The message each of those songs gives is that when the person we love is no longer with us, we can’t go on. We need that person to be able to stay alive…at least figuratively speaking. Without the person we love, we are nothing, we can not bear to live.
And while we all know that this is not exactly true, most of us have certainly been in the position of feeling something akin to those words.
So what does it mean? Does it really mean that loving someone implies that we need the other person so much that we simply feel we can not go on without them? Or could all that be a fallacy?
Typical Love Scenario
Let’s examine what happens in a typical love scenario…
Boy meets girl (man meets woman), chemistry, infatuation, bliss, love, we’ve all been there and know how that part of it goes. But what is really happening? Raging hormones answer only a small part of the question, even though they can create a vast impact. An article in the weekend supplement of Spain’s daily El Mundo (8/7/06) refers to University of Pisa’s Donatella Marazziti’s work on romantic love activating parts of the brain associated with addiction. She has found that falling in love is a bit like going crazy from the point of view of brain chemicals and hormones (see also New Scientist).

◆ ◆ ◆ ◆

Required task A –
From the records, copy out every line from the one containing "ricoh mp 3554 printer ps (1102, 903)" through the one containing "ricoh mp 3554 printer pcl 6 (1105, 715)", inclusive, with no changes.

◆ ◆ ◆ ◆

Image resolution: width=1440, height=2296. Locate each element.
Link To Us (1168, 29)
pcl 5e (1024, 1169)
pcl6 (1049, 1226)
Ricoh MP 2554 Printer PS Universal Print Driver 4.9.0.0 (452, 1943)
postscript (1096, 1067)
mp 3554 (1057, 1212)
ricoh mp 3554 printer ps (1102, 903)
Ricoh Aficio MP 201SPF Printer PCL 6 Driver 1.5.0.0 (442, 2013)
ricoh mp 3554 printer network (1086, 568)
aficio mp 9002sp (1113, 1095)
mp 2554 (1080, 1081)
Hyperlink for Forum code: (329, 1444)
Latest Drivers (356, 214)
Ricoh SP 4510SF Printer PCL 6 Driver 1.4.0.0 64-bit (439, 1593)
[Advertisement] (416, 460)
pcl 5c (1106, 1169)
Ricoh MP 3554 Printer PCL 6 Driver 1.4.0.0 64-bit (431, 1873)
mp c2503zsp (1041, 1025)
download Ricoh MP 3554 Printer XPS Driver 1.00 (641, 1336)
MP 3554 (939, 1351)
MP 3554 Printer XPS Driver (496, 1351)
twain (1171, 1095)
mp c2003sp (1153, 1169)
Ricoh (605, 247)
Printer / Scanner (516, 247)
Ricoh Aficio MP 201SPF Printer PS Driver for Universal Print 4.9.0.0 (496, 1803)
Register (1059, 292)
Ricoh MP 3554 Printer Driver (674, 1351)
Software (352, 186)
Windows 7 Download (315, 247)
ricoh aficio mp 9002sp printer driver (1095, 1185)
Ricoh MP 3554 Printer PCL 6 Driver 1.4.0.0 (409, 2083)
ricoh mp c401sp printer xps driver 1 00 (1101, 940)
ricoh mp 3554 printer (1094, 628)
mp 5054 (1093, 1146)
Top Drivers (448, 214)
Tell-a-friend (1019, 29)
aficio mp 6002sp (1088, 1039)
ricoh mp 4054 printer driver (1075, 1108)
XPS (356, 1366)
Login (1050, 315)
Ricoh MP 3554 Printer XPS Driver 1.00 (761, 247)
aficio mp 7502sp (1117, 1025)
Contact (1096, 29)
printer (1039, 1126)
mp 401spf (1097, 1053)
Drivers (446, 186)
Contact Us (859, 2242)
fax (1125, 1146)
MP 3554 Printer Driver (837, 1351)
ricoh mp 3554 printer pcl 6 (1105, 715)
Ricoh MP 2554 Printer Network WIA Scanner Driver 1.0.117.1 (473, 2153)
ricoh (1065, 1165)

◆ ◆ ◆ ◆

Required task B –
Translate this sentence from the passage on love into Spanish: "And while we all know that this is not exactly true, most of us have certainly been in the position of feeling something akin to those words."

Task output A –
ricoh mp 3554 printer ps (1102, 903)
Ricoh Aficio MP 201SPF Printer PCL 6 Driver 1.5.0.0 (442, 2013)
ricoh mp 3554 printer network (1086, 568)
aficio mp 9002sp (1113, 1095)
mp 2554 (1080, 1081)
Hyperlink for Forum code: (329, 1444)
Latest Drivers (356, 214)
Ricoh SP 4510SF Printer PCL 6 Driver 1.4.0.0 64-bit (439, 1593)
[Advertisement] (416, 460)
pcl 5c (1106, 1169)
Ricoh MP 3554 Printer PCL 6 Driver 1.4.0.0 64-bit (431, 1873)
mp c2503zsp (1041, 1025)
download Ricoh MP 3554 Printer XPS Driver 1.00 (641, 1336)
MP 3554 (939, 1351)
MP 3554 Printer XPS Driver (496, 1351)
twain (1171, 1095)
mp c2003sp (1153, 1169)
Ricoh (605, 247)
Printer / Scanner (516, 247)
Ricoh Aficio MP 201SPF Printer PS Driver for Universal Print 4.9.0.0 (496, 1803)
Register (1059, 292)
Ricoh MP 3554 Printer Driver (674, 1351)
Software (352, 186)
Windows 7 Download (315, 247)
ricoh aficio mp 9002sp printer driver (1095, 1185)
Ricoh MP 3554 Printer PCL 6 Driver 1.4.0.0 (409, 2083)
ricoh mp c401sp printer xps driver 1 00 (1101, 940)
ricoh mp 3554 printer (1094, 628)
mp 5054 (1093, 1146)
Top Drivers (448, 214)
Tell-a-friend (1019, 29)
aficio mp 6002sp (1088, 1039)
ricoh mp 4054 printer driver (1075, 1108)
XPS (356, 1366)
Login (1050, 315)
Ricoh MP 3554 Printer XPS Driver 1.00 (761, 247)
aficio mp 7502sp (1117, 1025)
Contact (1096, 29)
printer (1039, 1126)
mp 401spf (1097, 1053)
Drivers (446, 186)
Contact Us (859, 2242)
fax (1125, 1146)
MP 3554 Printer Driver (837, 1351)
ricoh mp 3554 printer pcl 6 (1105, 715)

Task output B –
Y aunque todos sabemos que esto no es exactamente cierto, la mayoría de nosotros sin duda hemos estado en la situación de sentir algo parecido a esas palabras.